JPS6346790A - Buried semiconductor laser and manufacture thereof - Google Patents

Abstract

PURPOSE:To efficiently oscillate a buried semiconductor laser thereby to be able to modulate it at a high speed by providing a current block layer, and an organic film having an electric insulation on the upper surface of a current insulating layer except the upper surface of a cap layer.
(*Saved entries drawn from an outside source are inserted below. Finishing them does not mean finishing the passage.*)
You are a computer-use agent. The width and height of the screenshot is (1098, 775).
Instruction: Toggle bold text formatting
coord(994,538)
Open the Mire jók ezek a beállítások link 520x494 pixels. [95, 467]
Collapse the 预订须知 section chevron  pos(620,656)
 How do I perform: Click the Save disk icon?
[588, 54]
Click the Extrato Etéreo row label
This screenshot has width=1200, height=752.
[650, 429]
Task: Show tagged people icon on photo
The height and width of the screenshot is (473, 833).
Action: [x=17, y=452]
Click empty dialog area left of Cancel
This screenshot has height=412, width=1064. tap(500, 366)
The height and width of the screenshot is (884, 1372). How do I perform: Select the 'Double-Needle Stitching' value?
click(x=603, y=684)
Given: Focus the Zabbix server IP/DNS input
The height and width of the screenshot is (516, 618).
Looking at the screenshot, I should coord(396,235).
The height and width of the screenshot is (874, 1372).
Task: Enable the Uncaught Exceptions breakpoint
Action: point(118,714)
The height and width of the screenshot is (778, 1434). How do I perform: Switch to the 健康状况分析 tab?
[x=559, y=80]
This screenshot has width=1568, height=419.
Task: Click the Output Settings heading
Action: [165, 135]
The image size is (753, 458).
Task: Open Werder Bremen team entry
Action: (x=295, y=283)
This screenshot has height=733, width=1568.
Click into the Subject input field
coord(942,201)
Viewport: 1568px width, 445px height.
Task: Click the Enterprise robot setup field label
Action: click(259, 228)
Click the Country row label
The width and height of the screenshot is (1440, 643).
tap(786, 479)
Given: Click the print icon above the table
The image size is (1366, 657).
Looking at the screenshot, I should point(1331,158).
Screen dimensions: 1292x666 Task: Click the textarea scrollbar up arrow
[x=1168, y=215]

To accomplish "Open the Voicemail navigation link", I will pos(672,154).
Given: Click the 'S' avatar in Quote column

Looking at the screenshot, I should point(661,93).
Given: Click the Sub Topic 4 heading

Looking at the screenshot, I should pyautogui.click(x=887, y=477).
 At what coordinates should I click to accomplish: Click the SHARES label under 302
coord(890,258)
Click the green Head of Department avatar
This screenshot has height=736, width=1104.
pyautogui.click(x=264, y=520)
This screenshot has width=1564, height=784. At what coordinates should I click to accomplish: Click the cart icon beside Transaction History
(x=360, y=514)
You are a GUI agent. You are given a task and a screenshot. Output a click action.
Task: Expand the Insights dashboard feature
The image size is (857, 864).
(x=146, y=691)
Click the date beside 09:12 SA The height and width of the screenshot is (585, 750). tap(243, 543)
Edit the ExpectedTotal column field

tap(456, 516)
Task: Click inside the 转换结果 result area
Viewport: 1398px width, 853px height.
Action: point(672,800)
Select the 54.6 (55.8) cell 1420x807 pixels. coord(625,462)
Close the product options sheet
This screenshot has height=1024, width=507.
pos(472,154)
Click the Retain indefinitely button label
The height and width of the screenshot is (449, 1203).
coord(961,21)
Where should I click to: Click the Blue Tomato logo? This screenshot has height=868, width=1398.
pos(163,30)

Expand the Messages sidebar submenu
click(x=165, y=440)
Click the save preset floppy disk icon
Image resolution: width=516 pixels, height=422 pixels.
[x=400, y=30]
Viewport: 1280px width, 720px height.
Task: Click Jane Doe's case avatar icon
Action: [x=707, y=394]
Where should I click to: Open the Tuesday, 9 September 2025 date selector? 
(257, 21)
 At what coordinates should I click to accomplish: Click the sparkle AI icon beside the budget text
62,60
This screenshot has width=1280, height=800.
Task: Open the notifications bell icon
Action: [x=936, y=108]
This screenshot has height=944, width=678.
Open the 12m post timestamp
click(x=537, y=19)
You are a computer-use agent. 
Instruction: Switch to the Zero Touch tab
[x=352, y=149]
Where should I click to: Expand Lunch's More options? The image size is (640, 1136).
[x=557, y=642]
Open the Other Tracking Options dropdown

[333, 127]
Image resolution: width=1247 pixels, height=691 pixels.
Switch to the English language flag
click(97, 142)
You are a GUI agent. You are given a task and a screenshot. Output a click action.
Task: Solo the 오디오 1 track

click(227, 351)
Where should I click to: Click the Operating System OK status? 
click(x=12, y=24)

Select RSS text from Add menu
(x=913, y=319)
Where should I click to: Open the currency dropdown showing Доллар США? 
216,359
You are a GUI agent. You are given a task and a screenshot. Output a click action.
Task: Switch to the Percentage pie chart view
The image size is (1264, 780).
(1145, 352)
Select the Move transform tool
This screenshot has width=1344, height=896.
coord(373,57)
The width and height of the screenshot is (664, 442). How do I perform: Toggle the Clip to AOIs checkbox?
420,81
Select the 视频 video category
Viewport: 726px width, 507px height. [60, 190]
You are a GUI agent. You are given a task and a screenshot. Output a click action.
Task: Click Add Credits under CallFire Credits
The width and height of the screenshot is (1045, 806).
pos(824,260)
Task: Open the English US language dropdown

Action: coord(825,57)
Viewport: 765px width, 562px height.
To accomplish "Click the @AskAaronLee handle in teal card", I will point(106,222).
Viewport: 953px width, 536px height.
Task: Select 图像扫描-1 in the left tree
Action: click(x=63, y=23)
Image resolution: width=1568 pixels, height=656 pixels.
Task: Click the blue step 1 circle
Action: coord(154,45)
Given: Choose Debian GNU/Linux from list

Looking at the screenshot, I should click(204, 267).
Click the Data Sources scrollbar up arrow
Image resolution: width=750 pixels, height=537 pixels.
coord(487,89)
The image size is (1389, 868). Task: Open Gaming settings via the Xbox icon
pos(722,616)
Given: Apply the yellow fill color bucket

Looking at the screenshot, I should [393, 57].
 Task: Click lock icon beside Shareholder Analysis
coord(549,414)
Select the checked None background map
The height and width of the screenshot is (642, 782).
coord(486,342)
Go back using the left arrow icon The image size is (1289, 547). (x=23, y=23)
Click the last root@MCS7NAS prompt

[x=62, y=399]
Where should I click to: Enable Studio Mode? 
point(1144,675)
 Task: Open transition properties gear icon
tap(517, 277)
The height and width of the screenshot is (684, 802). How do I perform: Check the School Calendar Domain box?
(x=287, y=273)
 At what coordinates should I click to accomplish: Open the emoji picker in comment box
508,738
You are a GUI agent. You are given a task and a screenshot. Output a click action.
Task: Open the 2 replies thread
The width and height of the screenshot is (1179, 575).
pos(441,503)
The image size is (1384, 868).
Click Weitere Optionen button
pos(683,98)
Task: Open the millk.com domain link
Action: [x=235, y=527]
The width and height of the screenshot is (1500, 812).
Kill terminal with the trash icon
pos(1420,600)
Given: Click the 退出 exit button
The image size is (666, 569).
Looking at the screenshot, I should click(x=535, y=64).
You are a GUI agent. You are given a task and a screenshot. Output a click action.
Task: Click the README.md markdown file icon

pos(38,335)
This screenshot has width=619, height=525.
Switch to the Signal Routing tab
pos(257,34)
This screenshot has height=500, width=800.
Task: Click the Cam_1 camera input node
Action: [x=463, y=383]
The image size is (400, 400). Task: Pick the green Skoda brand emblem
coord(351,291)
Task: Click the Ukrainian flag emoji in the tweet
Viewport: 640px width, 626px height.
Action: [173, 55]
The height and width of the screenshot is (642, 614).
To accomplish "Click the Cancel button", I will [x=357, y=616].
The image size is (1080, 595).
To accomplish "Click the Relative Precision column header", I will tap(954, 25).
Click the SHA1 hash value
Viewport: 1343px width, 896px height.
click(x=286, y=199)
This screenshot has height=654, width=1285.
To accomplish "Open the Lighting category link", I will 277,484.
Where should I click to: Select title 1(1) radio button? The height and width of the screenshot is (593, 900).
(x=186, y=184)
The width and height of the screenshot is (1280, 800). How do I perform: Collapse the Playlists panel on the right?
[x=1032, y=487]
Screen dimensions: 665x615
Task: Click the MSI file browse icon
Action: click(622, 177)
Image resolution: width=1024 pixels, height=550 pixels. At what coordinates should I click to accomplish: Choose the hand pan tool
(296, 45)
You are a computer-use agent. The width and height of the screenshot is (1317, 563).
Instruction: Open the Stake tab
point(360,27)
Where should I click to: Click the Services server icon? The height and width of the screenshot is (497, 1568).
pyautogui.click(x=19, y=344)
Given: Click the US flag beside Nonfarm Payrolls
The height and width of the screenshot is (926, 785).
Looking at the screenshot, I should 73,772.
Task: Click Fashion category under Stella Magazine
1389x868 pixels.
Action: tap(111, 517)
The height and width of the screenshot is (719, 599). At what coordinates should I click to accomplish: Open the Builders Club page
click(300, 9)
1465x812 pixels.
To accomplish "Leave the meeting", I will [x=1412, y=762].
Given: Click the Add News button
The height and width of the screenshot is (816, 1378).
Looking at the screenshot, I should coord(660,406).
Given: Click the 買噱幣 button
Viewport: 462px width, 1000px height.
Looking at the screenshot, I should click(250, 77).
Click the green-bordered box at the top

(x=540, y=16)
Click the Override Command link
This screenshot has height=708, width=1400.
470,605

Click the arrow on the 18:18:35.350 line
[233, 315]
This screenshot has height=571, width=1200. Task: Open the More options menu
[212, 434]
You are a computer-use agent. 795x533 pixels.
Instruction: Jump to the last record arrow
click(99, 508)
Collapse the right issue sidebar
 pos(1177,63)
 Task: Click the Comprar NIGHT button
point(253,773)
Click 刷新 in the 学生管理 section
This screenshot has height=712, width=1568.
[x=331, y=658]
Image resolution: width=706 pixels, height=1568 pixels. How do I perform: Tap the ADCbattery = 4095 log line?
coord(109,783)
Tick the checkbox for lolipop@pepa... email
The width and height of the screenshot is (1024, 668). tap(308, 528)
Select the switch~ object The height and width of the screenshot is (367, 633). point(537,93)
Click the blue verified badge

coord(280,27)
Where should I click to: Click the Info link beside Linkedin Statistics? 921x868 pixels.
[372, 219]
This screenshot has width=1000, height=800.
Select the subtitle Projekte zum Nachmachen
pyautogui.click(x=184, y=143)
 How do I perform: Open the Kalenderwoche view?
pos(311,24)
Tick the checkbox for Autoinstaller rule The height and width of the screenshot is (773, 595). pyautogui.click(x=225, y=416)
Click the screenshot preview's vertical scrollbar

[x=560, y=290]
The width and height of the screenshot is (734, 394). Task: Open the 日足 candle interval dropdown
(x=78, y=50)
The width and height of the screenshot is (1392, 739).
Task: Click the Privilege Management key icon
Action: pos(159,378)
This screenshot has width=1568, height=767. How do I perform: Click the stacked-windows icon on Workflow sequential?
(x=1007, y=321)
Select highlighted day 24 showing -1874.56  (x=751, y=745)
CONSTITUTION:A double hetero structure that an active region 11 is interposed between semiconductor layers having lower refractive index than that of the region 11 and larger forbidden band widths than those of the region 11 is epitaxially grown on a semiconductor substrate 13. A current block layer 15 made of a semi-insulating semiconductor is laminated in a groove by using a vapor growing method for forming two grooves so formed by etching as to dispose the region 11 in a banking interposed between the two grooves, and an organic film 21 having an electric insulation is formed on the upper surface of a current insulating layer 18 except the upper surface of a cap layer 16 covered with a reverse conductivity type cap layer 16 to a substrate on the top end of the banking and the upper surface of the layer 15. Thus, leakage currents at the flat parts at both sides of the active region are stopped by the insulating films, and leakage currents passing the two grooves are stopped by the current block layer to be able to oscillate in a high efficiency.

Description

DETAILED DESCRIPTION OF THE INVENTION [Field of Industrial Application] The present invention relates to a semiconductor laser for optical communications that can oscillate with high efficiency and modulate at high speed, and a method for manufacturing the same.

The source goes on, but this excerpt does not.